Are emboli present? Or is something else present that could explain the patient's symptoms? If emboli are present, are they sufficient to explain the patient's symptoms? Or, are they incidental with something else probably causing the symptoms? If they are present, and are the probable cause of the symptoms, will anticoagulation be sufficient, or a more aggressive therapy be needed to remove the clot?

The answer to these questions comes from a combination of CT and clinical findings. Let's start with the first question. Are emboli present? CT can answer this yes, no question with high accuracy. That's the beauty of CT. We simply look for a filling defect surrounded by white contrast. On to the second question, are they observed emboli sufficient to explain the patient's symptoms?

On CT, we often find incidental PE's in people who are scanned for non PE related reasons, such as a follow up scan after a bout of pneumonia. But, do these small PE's matter? As CT technology improves, we were able to see more than we used to. When multislice CT came out. It was better than the single slice CT.

It was able to see the small vessels better, there was greater interobserver agreement and it found more small PE's. But despite finding and treating the smaller PE's, clinical outcomes didn't change. This makes physiologic sense. We know that our bodies routinely produce small clots and response to the normal wear and tear of daily life.

The lungs act as a filter for the small clots, preventing them from circulating to the brain and elsewhere.
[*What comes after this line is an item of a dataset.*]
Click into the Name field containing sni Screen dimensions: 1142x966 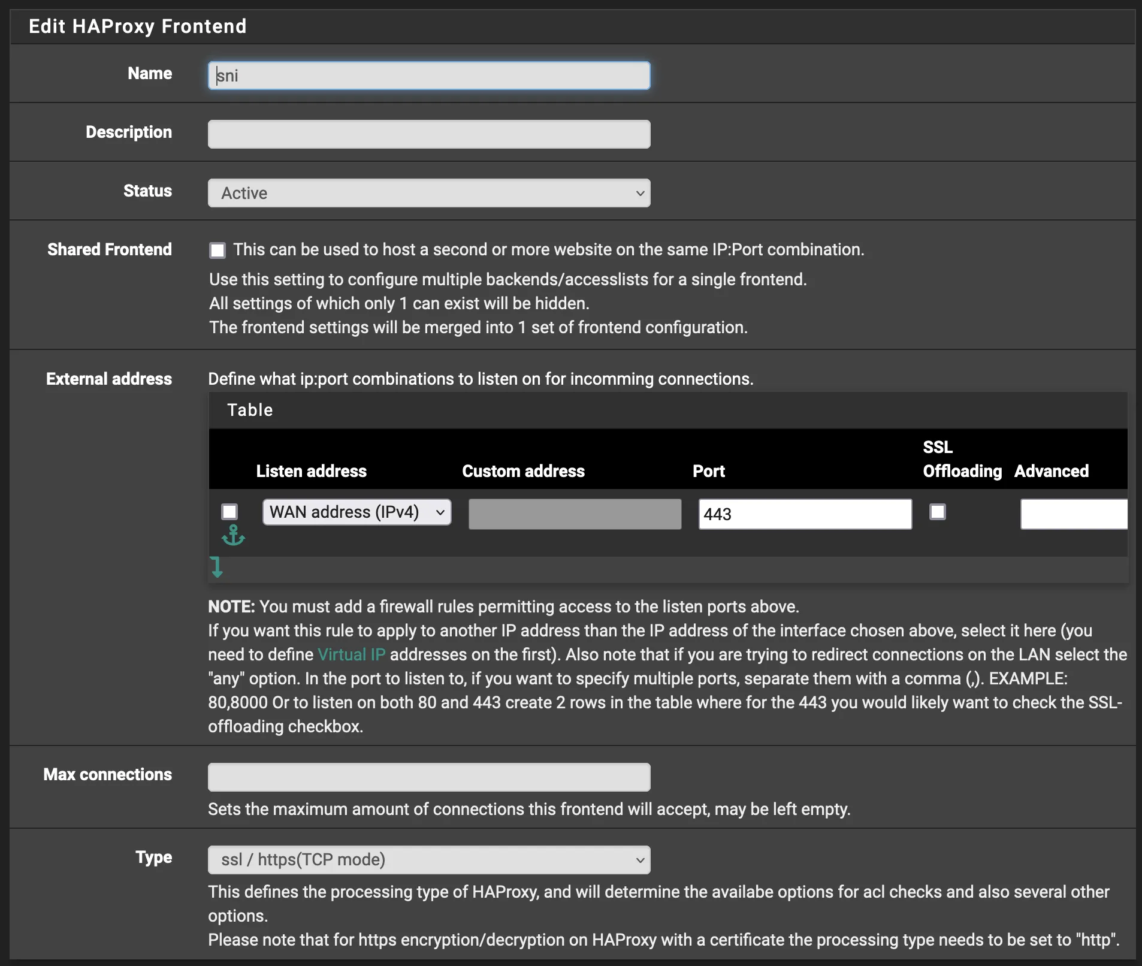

That we can now see the small emboli may be more a result of improved CT technology than anything else. It is my opinion, and that of many thoracic radiologists and pulmonologist, that these incidental PE's are probably not clinically relevant.

So when we see a small PE in a symptomatic patient, it strikes me as unlikely to be the cause of the symptoms, even when there's no other cause evident. Furthermore, when another pathology is present, along with a small PE, such as pneumonia, or pulmonary edema, it is more likely that the other pathology accounts for the symptoms.

The small PE is probably incidental to the symptoms rather than the cause. Finally, the third question, will anticoagulation suffice, or will a more aggressive therapy be needed? To answer this, CT provides three pieces of information. First, it localizes the emboli to the central or peripheral pulmonary arteries.

This is important in that large central emboli, such as this one can break off, migrate distally and cause sudden occlusions. Second, CT can evaluate the morphology of the right ventricle, or RV, relative to the left ventricle, or LV, as an indication of right heart strain due to the PE. In a normal sized RV, the ratio of RV diameter to LV diameter is less than 0.9.

This enlarged RV, the RV to LV diameter ratio is clearly greater than 0.9. This is a sign of right heart strain. Third, CT can evaluate for other pathology that may limit the patient to physiologic reserve, even in the face of fairly minor embolic disease. This can include diseases affecting lung parenchyma, such as emphysema, heart failure, pleural disease, and others.

So, if a person has a large central embolus, or signs of RV strain, or pathology that limits physiologic reserve, the clinician might want to consider more aggressive therapy. Lastly, if the patient has the added complexity of pregnancy in the mix, there are additional considerations. We will discuss those in the handbook.